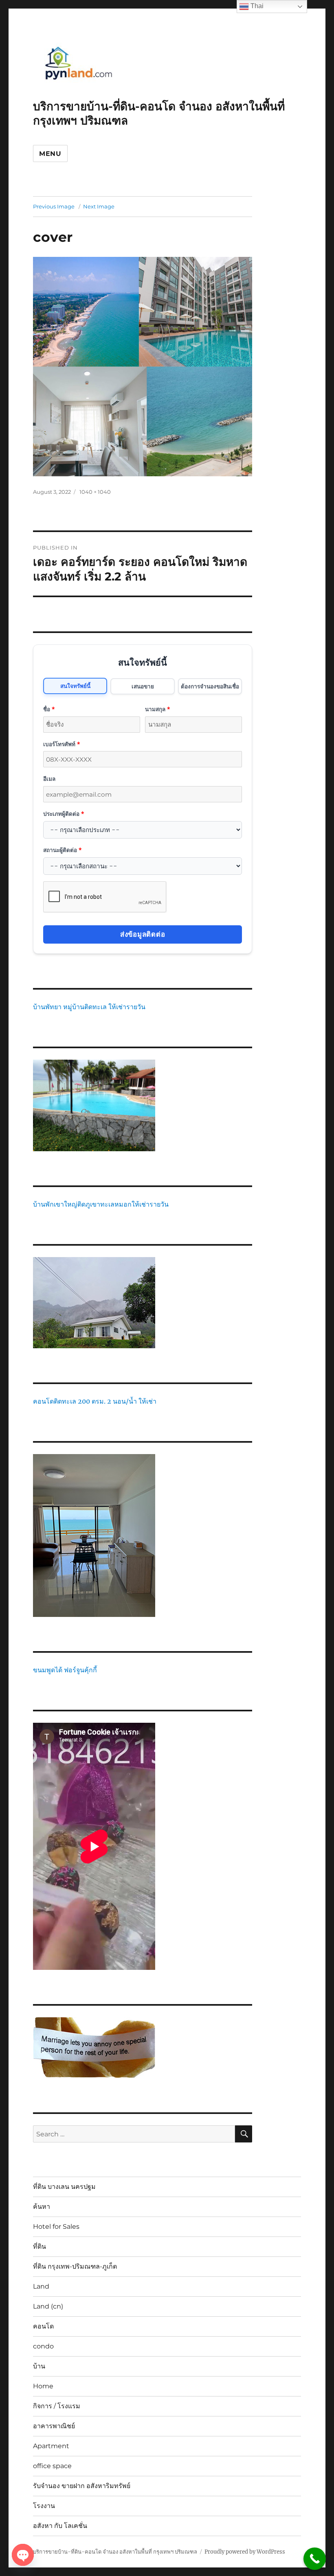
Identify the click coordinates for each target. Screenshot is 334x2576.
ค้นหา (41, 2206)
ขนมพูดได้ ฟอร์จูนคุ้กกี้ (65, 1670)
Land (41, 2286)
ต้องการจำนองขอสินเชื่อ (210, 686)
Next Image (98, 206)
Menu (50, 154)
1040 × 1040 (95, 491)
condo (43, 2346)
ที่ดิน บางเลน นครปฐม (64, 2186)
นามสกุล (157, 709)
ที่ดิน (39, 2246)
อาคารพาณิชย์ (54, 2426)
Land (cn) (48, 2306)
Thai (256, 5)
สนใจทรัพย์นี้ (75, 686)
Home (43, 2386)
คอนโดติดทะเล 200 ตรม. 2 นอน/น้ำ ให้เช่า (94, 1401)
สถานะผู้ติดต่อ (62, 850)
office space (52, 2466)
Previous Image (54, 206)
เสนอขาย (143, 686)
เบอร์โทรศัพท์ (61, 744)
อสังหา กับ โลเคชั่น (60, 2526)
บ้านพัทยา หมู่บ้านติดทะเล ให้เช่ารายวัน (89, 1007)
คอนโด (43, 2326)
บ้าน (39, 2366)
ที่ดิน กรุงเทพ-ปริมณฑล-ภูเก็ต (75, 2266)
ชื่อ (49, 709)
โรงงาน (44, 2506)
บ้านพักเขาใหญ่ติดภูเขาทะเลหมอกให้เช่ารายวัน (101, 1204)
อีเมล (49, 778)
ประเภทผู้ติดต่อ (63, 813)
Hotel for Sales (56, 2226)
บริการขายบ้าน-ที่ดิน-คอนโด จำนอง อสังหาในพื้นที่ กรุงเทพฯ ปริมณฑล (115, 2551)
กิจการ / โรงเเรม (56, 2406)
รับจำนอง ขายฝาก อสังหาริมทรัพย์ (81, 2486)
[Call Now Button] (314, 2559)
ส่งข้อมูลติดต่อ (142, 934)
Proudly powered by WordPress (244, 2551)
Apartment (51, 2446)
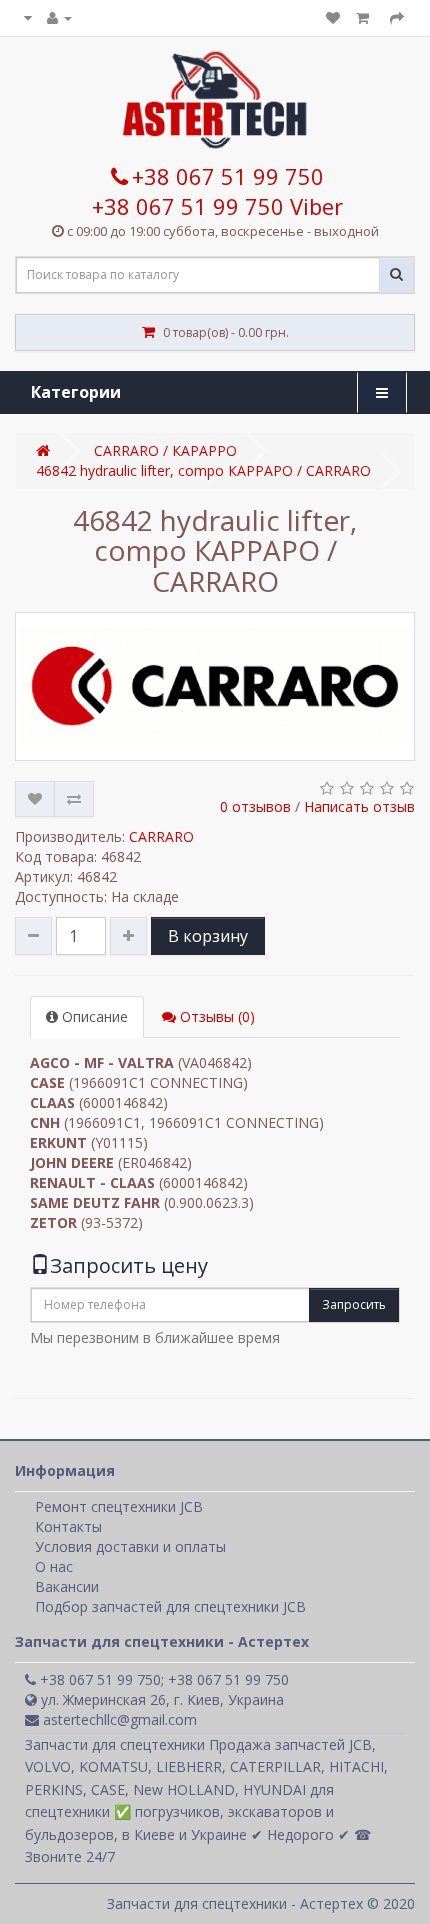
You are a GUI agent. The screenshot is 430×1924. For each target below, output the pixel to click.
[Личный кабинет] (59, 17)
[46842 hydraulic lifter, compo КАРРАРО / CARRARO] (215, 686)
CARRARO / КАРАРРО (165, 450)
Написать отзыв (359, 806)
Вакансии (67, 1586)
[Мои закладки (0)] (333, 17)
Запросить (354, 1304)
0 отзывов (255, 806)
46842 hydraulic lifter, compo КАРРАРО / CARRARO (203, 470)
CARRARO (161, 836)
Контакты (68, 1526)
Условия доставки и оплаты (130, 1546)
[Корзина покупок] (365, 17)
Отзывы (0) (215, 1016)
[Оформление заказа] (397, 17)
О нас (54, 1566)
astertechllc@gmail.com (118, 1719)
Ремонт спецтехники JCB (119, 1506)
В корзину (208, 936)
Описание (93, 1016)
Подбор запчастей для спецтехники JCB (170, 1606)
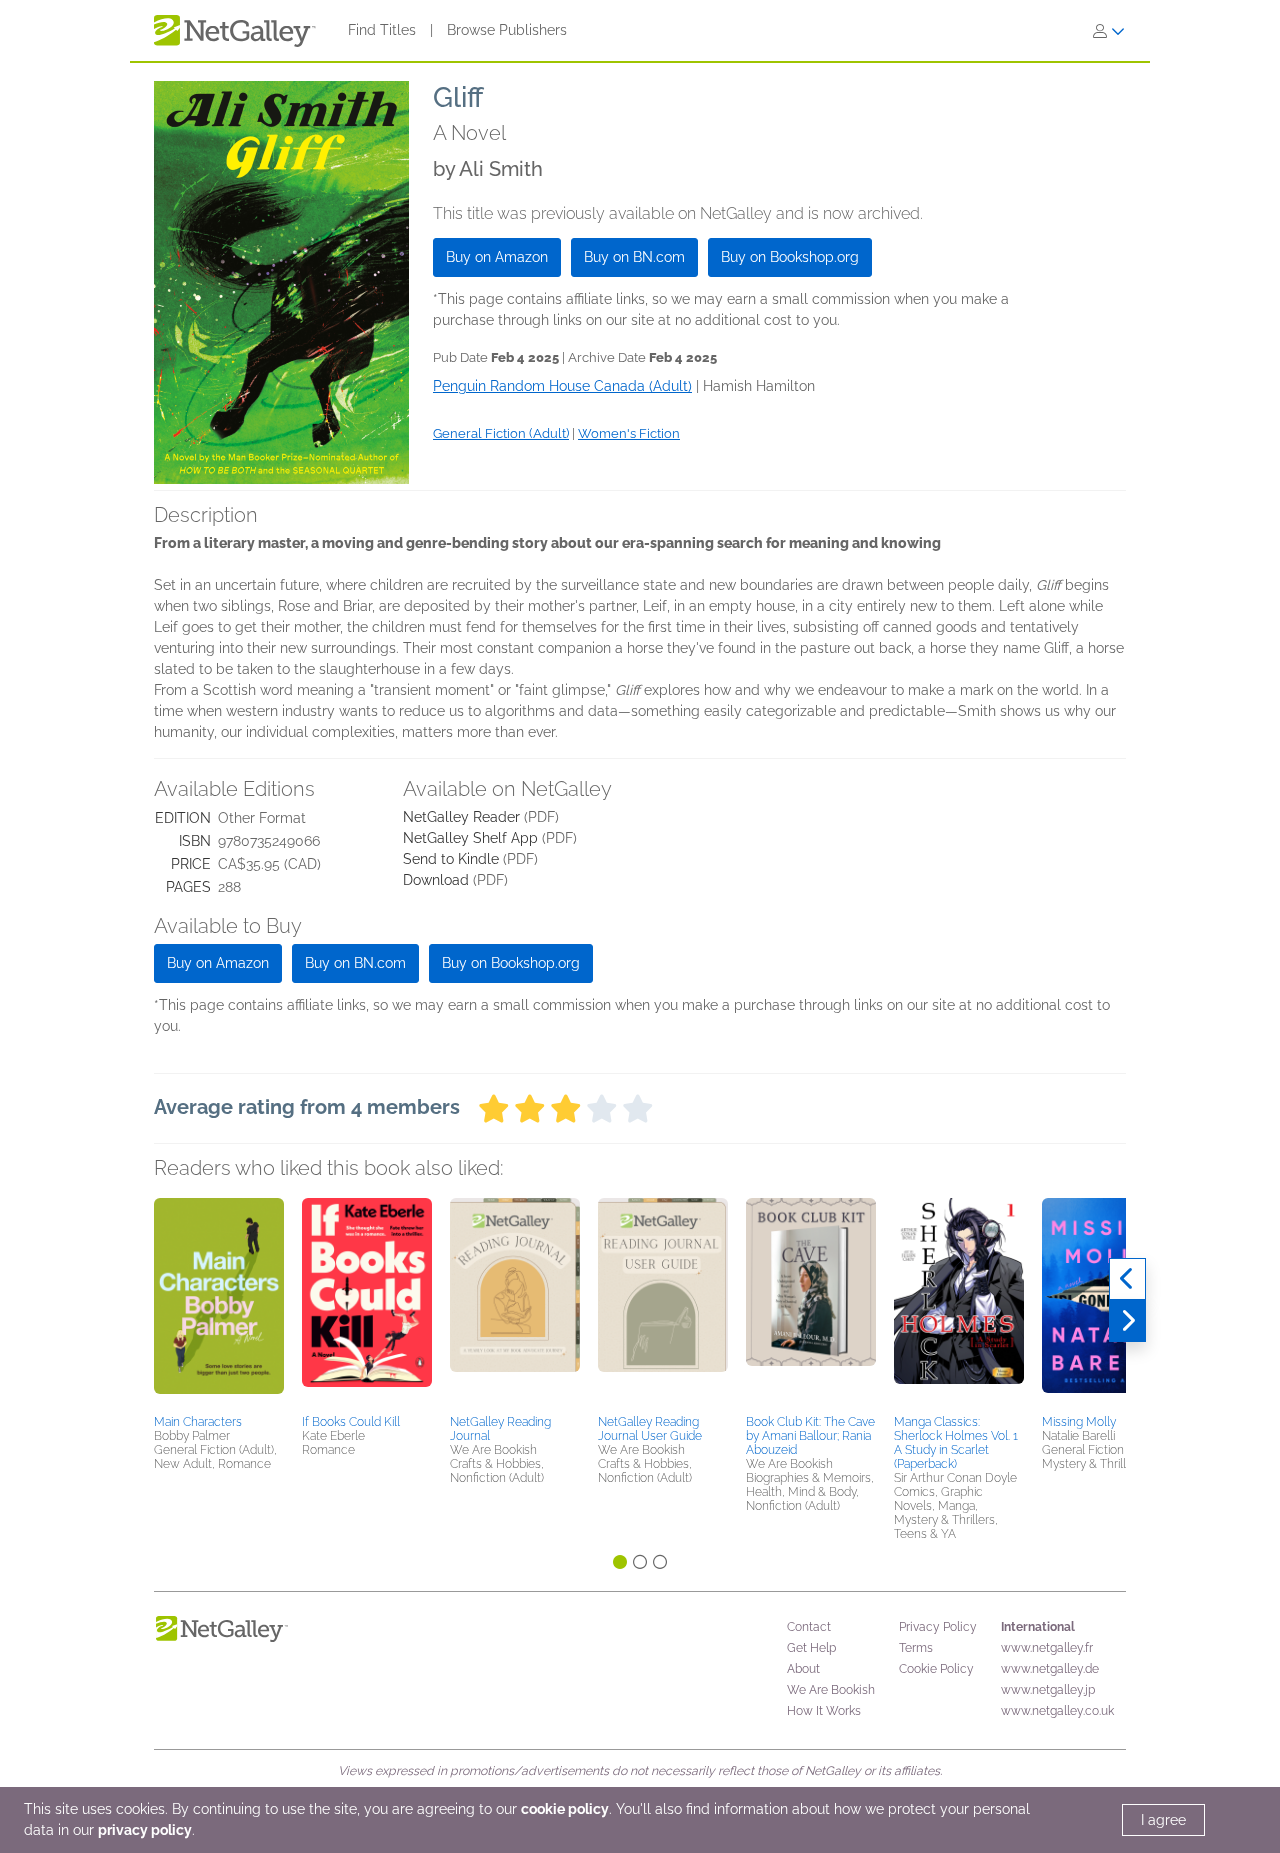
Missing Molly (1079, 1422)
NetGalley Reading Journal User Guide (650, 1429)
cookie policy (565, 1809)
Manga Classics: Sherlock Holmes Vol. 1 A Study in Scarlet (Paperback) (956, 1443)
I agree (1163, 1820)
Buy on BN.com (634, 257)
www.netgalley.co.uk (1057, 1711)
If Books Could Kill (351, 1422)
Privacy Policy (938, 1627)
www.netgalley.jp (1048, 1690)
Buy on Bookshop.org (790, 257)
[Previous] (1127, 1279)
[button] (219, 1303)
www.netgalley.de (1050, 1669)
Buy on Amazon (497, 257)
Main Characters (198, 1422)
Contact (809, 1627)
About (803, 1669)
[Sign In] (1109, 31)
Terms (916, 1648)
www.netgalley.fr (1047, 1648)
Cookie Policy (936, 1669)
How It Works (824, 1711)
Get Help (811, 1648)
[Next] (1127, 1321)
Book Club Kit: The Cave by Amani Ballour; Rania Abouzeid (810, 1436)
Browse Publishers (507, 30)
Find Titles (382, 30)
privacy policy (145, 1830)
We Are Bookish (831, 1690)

● WORK ORDER
Find the lines that mention "compo" in the entries and show them.

● EXPECTED ANSWER
[46842 hydraulic lifter, compo КАРРАРО / CARRARO] (215, 686)
46842 hydraulic lifter, compo КАРРАРО / CARRARO (203, 470)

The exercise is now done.